# New garden spot...breaking virgin ground



## MTplainsman (Oct 12, 2007)

I will be creating a new garden spot this year. I realize with my heavy clay soil, I'd need to add manure and other conditioners as well as letting break down all summer and winter for next year. I need to know though, how would you folks go about preparing the ground for breaking up the new bed? Would you cut the grass off real short and spray Roundup? Is it best to let the short grass grow a little bit before spraying for effectiveness? What is the best wat to go about preparing for a new garden??? Thanks for any help. Joel


----------



## dahliaqueen (Nov 9, 2005)

Please never spray Roundup on your property. Contrary to what is printed on the bottle, it does not break down quickly and you will contaminate your soil and your beautiful veggies.

That said, i have prepared beds the easy way-in the fall, cut the grass short, spread manure, lime , gypsum for clay soil conditioning,whatever is necessary, then just separate hay bales into 6" or thicker slices and lay them tight up against each other.
Wet the hay thoroughly after you lay them out- they will degrade nicely and add to the fertility of your plot. When you are ready to plant, pull them off and either use them as mulch(this is always my choice- rip them apart and fluff up a bit) or put around fruit trees or in compost pile.
Your garden will be ready to plant the next spring- you do not need to plow and there will be millions of earthworms.


----------



## Callieslamb (Feb 27, 2007)

off and pile it to the side.
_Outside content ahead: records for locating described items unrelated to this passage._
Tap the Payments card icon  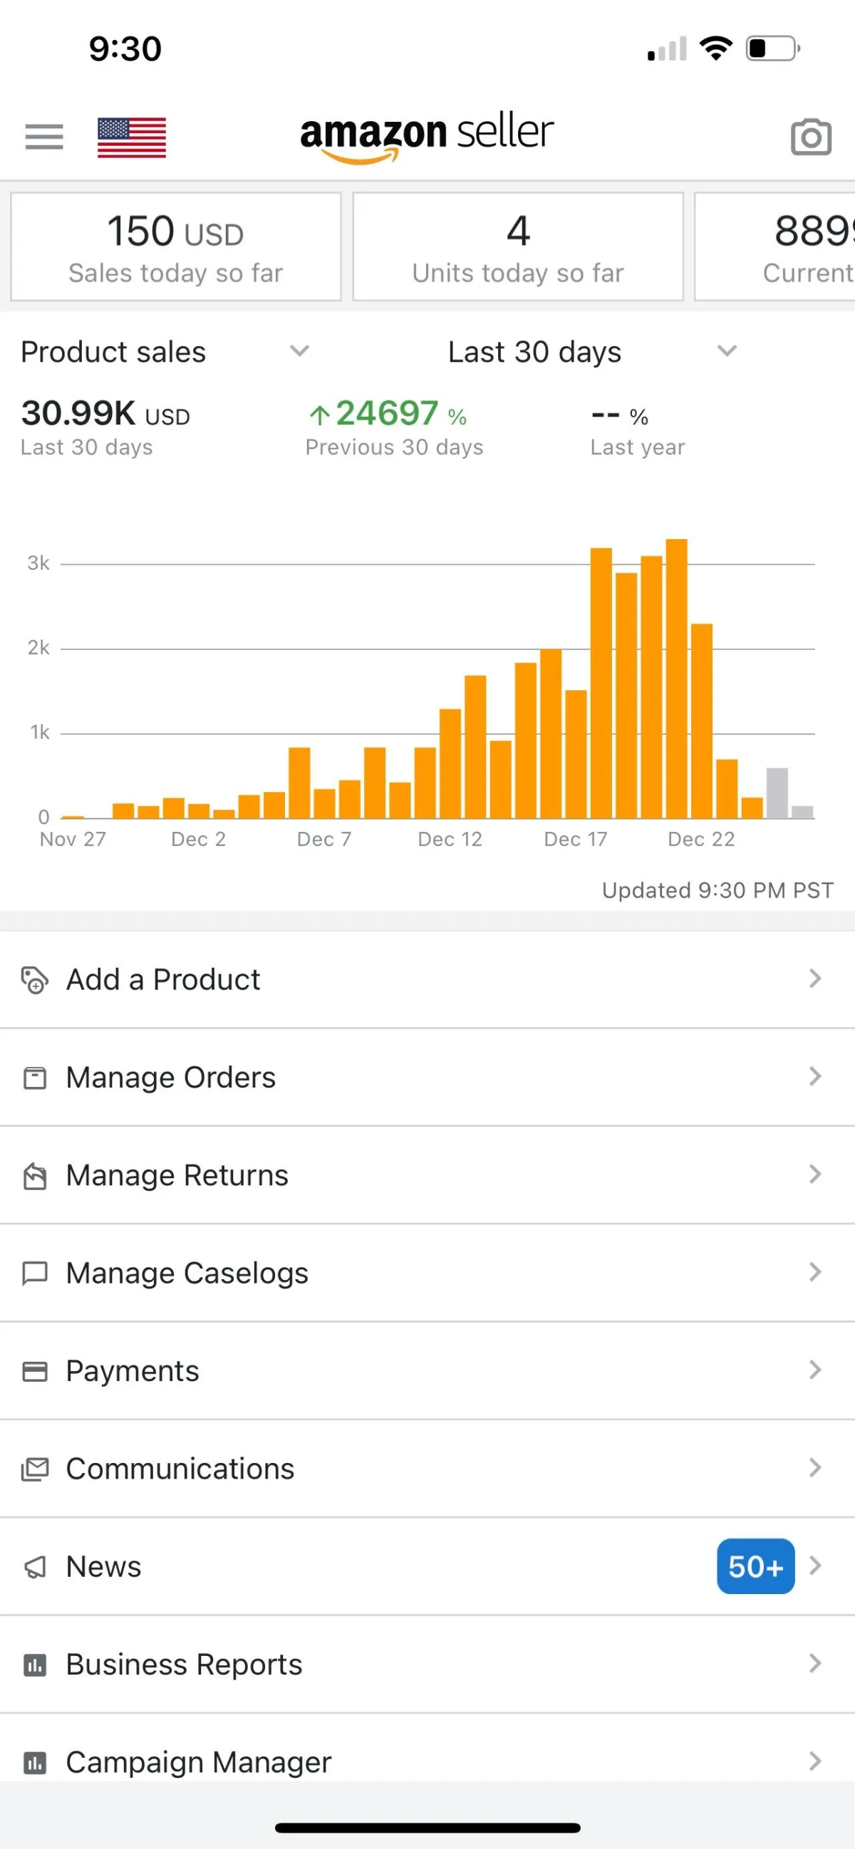tap(34, 1371)
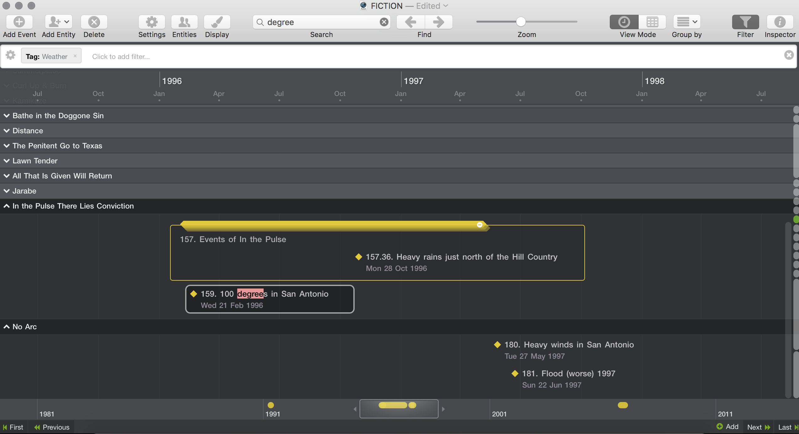Switch to timeline view mode
This screenshot has height=434, width=799.
[x=624, y=22]
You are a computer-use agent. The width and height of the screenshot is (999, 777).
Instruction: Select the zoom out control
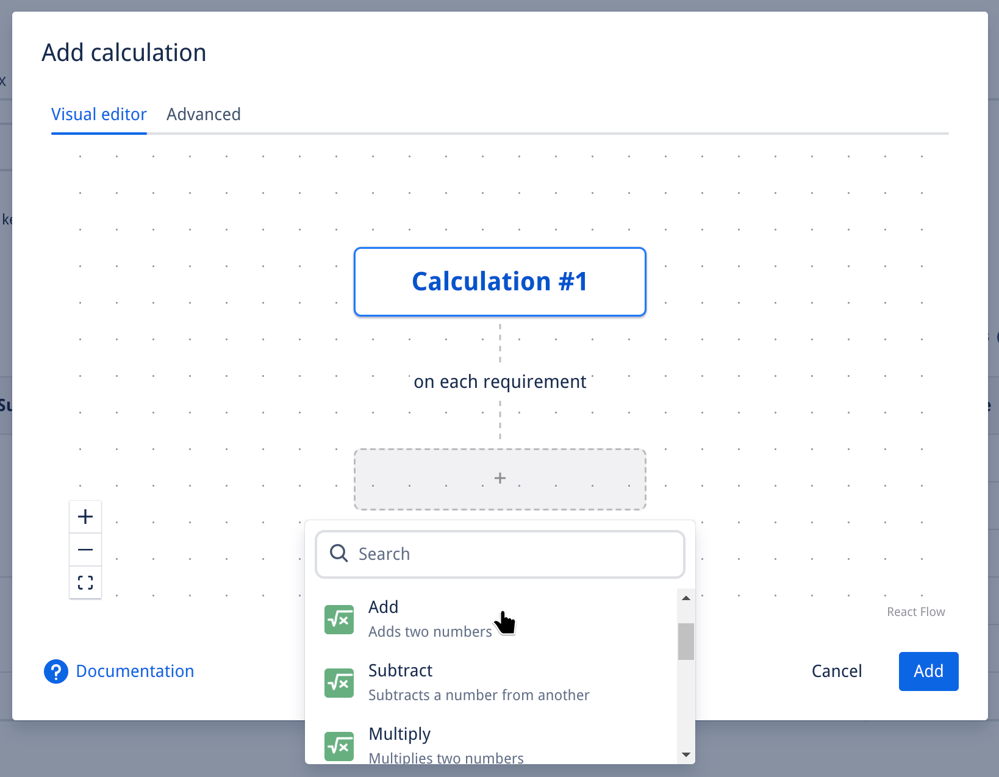85,550
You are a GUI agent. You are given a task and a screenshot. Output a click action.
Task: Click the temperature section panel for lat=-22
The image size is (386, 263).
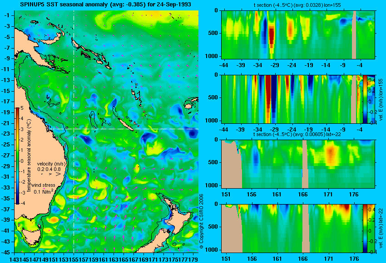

If you have a tractor, you can blade it off. It kind of depends on what is growing there now and how large of an area. I have to deal with bermuda grass and YES, I use round up!!!! It doesn't always kill all vegetation totally so I recommend scraping or using a sod cutter. Then using round up on what else grows up. I cover the scraped soil and let it compost down, then add it to the garden later. I have horribly clay soil. But no rocks, I remind myself. This year, I just used my shovel to take off 300 sq ft of sod. I don't recommend that. At all!


----------



## Paquebot (May 10, 2002)

Time frame would be too short to use Roundup. Although it would be virtually gone within a month if used on pure grass, there could be enough residual in some of the thicker roots of perennial weeds to affect tender seedlings. The best time to have used something like that would have been August or September to give it time to become totally harmless.

If the sod is normal lawn grass, you can rototill it and kill probably 95% of it. Stripping the sod will also kill the same 95% but the soil will have lost the nutrients which the sod is holding. 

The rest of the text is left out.